I saw lots of good things on this test, and it also revealed some things that some of us don’t fully understand yet. Some of those things are to be expected early in the course – others are things we really want to get in place ASAP. Be sure to look over the comments below and the ones on your test.
For part a, I used a binar system to record points off (adding combinations of -1, -2 and -4 pts). So if you had 3 points off, you will see both the -1 and -2 options marked.
Some inportant things about prior, likelihood, and posterior.
A key word that should appear in your description of all three is parameter or parameters – understanding how each is related to parameters is key to understanding what these are.
The prior and posterior are both distributions. The likelihood function is not a distribution. But all three are functions of the parameters.
Although we talked about hypotheses the first day or two as a way to motivate Bayesian inference, the word hypothesis really should not be anywhere in these descriptions.
Be careful about how you use the word data. In particular, the prior does not try to tell us something about the data per se. The data enter in via the likelihood function.
Note that the prior and likelihood do not influence or depend on each other, but both are used to compute the posterior. I saw several answers that made incorrect connections between prior and likelihood.
I used binary grading here as well.
It is important to understand what the parameters mean and what the summaries of the posterior distributions for the parameters tell us. For understanding the parameters, often a little bit of algebraic thinking is important – what role does the parameter have in the model equation(s)? Be sure to interpret each one in the context of the others.
\(\sigma\) is not an estimate for the standard deviation of the response for all subjects.
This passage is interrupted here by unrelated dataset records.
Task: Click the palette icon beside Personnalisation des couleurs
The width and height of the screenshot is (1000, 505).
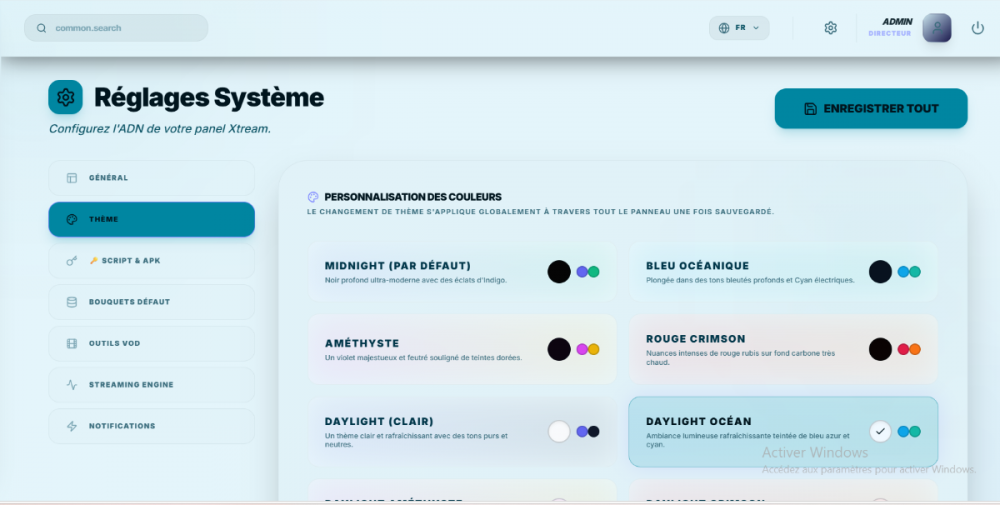Action: 313,197
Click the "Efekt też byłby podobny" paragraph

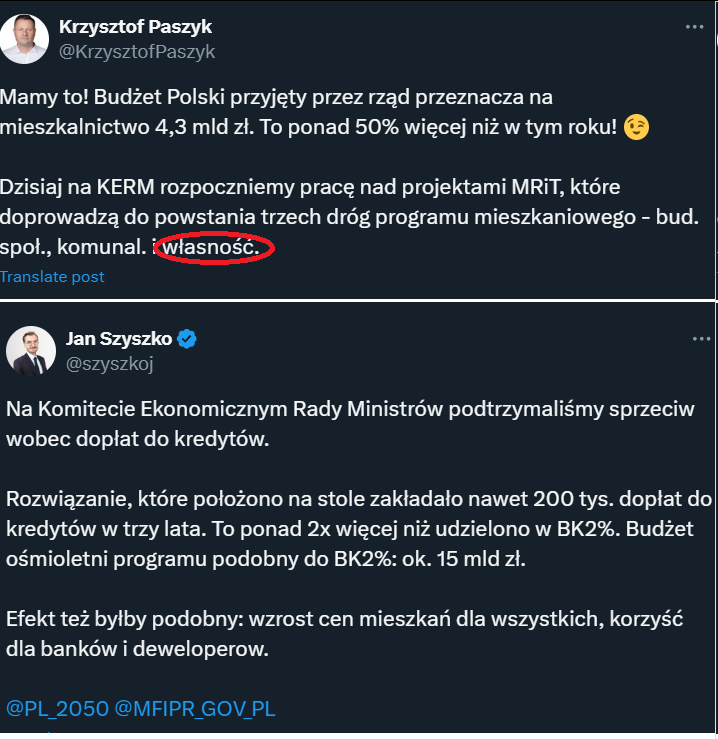pyautogui.click(x=340, y=634)
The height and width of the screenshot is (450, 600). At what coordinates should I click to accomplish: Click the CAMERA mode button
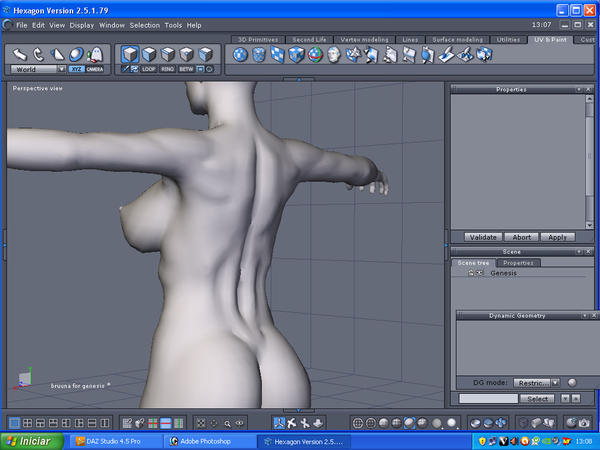pos(95,70)
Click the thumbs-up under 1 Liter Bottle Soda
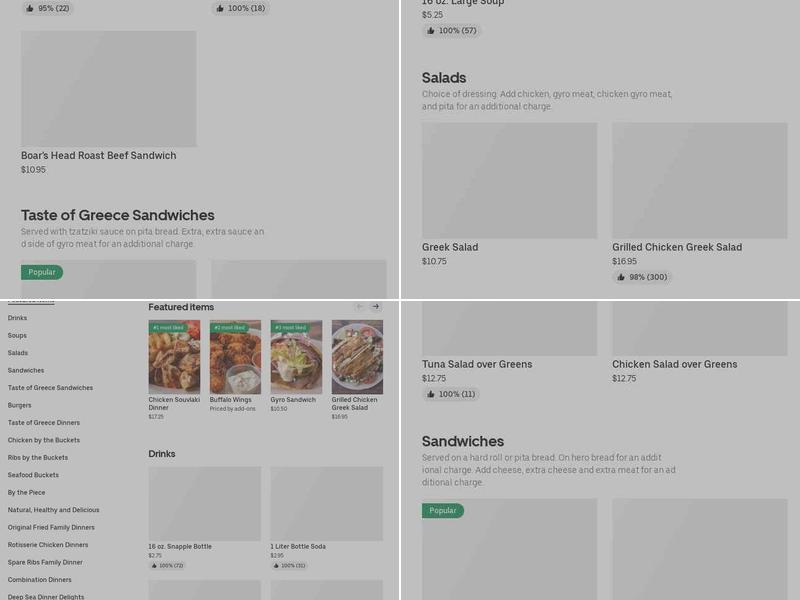The image size is (800, 600). [274, 563]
It is an estimate for the standard deviation of the response for all subjects with the same predictor variable values. That is a big difference. (In fact, comparing those two is one way of measuring the fit of a model.)
Some of you didn’t really address (correctly) what the HDIs are telling us. Don’t get fixated on the posterior mean to the exclusion of the spread of the posterior distribution. (Remember, the posterior is a distribution, not either of these summaries, but providing a sense of center and spread provides a good deal of information about the distribution.)
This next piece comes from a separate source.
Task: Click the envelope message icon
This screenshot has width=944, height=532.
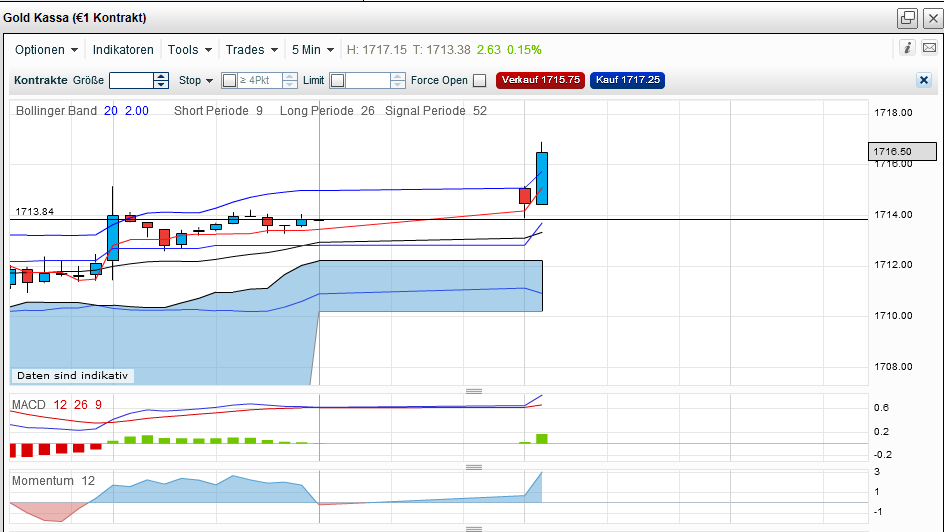Action: click(x=930, y=47)
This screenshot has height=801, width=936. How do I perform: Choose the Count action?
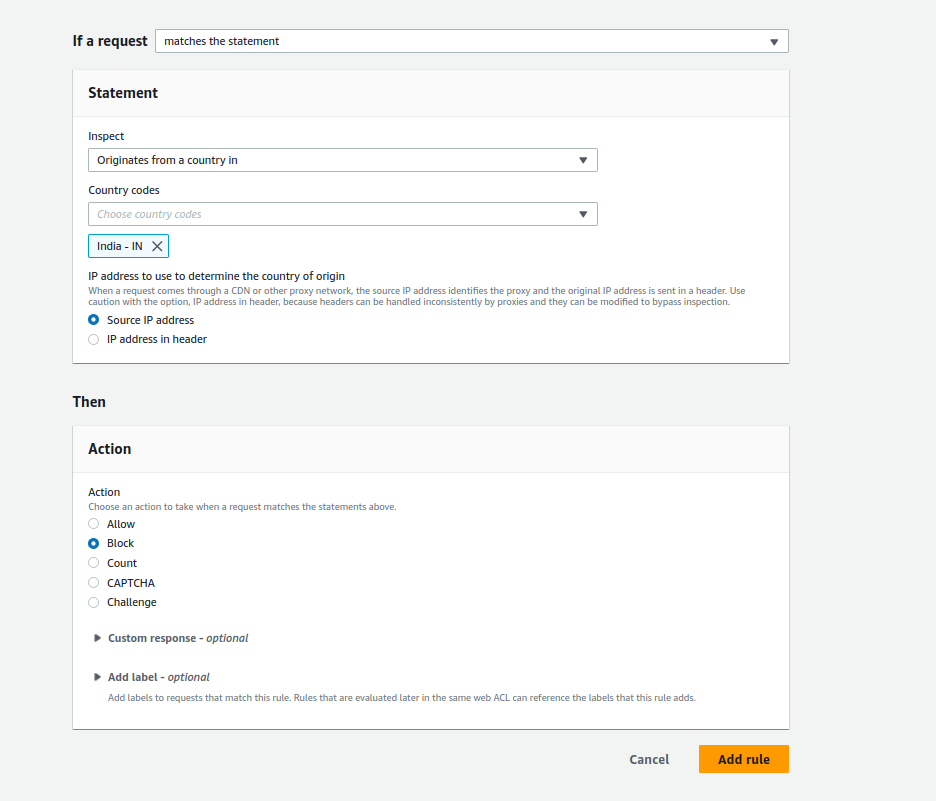pos(94,563)
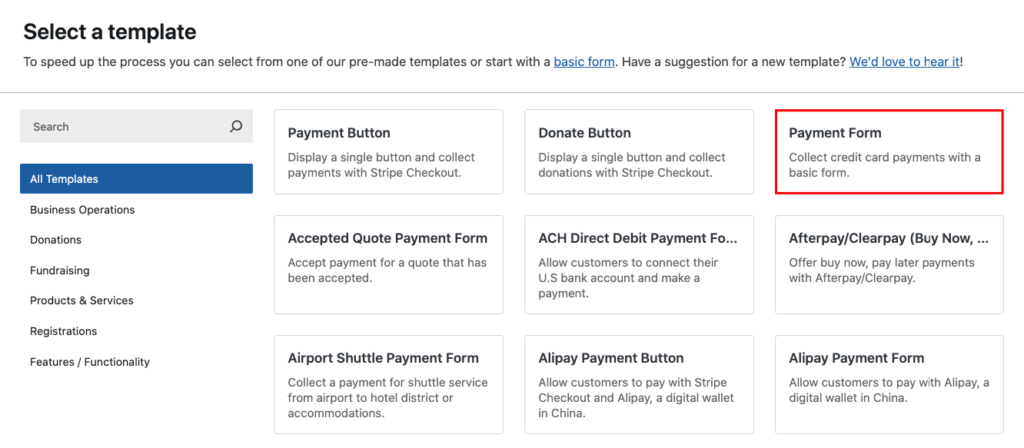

Be mindful of units and especially of making direct comparisons of things that have different units.
If this problem gave you trouble, it might be good for us to have a conversation.
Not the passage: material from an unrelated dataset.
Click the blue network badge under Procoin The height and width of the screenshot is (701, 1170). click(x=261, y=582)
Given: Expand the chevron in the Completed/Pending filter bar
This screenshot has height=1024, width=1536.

When talking about variability, always make it clear whether you are talking about variability in the posterior distribution (of some parameter) or taking about variability in (some subset of) the data.
This mostly went pretty well, and I think the comments in Gradescope probably suffice.
Several of you had more than one likelihood. For a given model, there is just one likelihood (and one prior and one posterior). Each of these involves all of the parameters. You could have split the data into two pieces and used two models – on for each piece – and then used the posterior of the first model as the prior of the second, but none of you took that approach. This is a particular simple situation, and the two parameters don’t interact much in the model, but that isn’t usually the case. Even just changing the prior here can make things more complicated.
Several of you made plots with a formula of the general type posterior ~ parameter
. This does not work when your grid has multiple parameters, and some of your plots showed that something was wrong. If you have a 100 by 100 grid, then there will be 100 different posterior values or each parameter value, so your plot will be showing 100 different values, not a single value. And none of those values is the correct value. The easiset way to deal with this is probably posterior sampling, but you can also add across the other parameters.
The main difference between using a normal distribution and a log-normal distribution for a parameter is that one of these distributions allows the parameter value to be negative and the other does not.
Something I did not take points off for was making a conclusion about a difference by looking for “overlap” of the posterior distributions. This is not a good approach and can lead to incorrect conclusions. The proper way to do this is to compute a posterior distribution for the difference.
The rubric items here should be helpful (I hope).
One of the more common errors was failing to use sim()
(or to do essentially the same type of computation yourself) when trying to determine the precision of an individual estiamte.
Note: You can’t compute a residual for a counterfactual because you won’t have an observed response to compare with the prediction. Some of you did some interesting things to try to work around this problem. But an HDI computed from sim()
is a better approach.
I saw a nice variety of useful plots for checking the fit. But I also saw some strange plots (and several of you noted that your plots looked strange, but didn’t seem to know what was going on). When checking fits, you need to take into account all of the predictors. So a plot of response ~ preditor1
is going to be noisy if you are ignoring ther predictors. There are several ways to do this, include using separate panels or colors, or comparing predicted and observed reponses. Here is example of a plot that is a little different from most.
A perfect fit would place the dots directly on the dotted line. This plot shows HDIs for the mean response. It could also be done with HDIs for an individual response. A type of plot made by more of you looked something like this.
Notice how color is used to separate the different species since the model makes a different prediction for each species, even if the sepal width is the same.